Notre force, nous la tirons de notre solidarité. C’est pourquoi il est impératif de soutenir le personnel de santé en lutte. À la fois dans la rue, comme nous l’avons fait en manifestant à leur côté cet été. Mais également en faisant tout ce qui est possible pour ne pas saturer les hôpitaux. Les Comités pour la Prévention et la Protection du Travail (CPPT) doivent avoir toute latitude pour évaluer les conditions sanitaires sur les lieux de travail et pour décider de la suspension du travail sans perte de salaire partout où ces conditions sont insuffisantes pour éviter la propagation du virus.

À plus large échelle, il reste à traiter la question de l’allocation des moyens pour la production du matériel de soin et de prévention nécessaire. Nous avons déjà décrit le gaspillage de ressources que constitue la chasse gardée et la mise en compétition des firmes pharmaceutiques pour obtenir les brevets de vaccin avant leurs concurrentes. Il faut également évoquer la vaste capacité de tests inutilisée sous le contrôle de capitaux privés alors que le nombre de tests sous contrôle public est saturé. Le refus de les réquisitionner relève du choix politique de faire passer le droit de propriété privée capitaliste avant les intérêts de la majorité de la population. Or nous avons déjà illustré plus haut comment toutes les mesures prises contre la crise sont anticapitalistes. Nous réclamons simplement de pousser cette logique jusqu’au bout !
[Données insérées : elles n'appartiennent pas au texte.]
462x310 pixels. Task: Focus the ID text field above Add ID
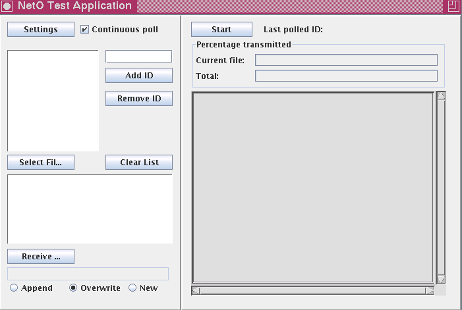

La réquisition des ressources nécessaires, la réallocation des moyens vers la production utile et l’arrêt des secteurs non essentiels auraient des conséquences catastrophiques pour les profits des groupes privés. Cependant, la recherche de leur maximisation est la condition sine qua non du mode de production capitaliste. Une contestation sérieuse du principe de rentabilité qui étouffe les capacités productives de la société devra donc, nécessairement, s’accompagner d’une lutte politique déterminée pour la sauvegarde de nos emplois par la nationalisation des secteurs clés de l’économie comme la production pharmaceutique.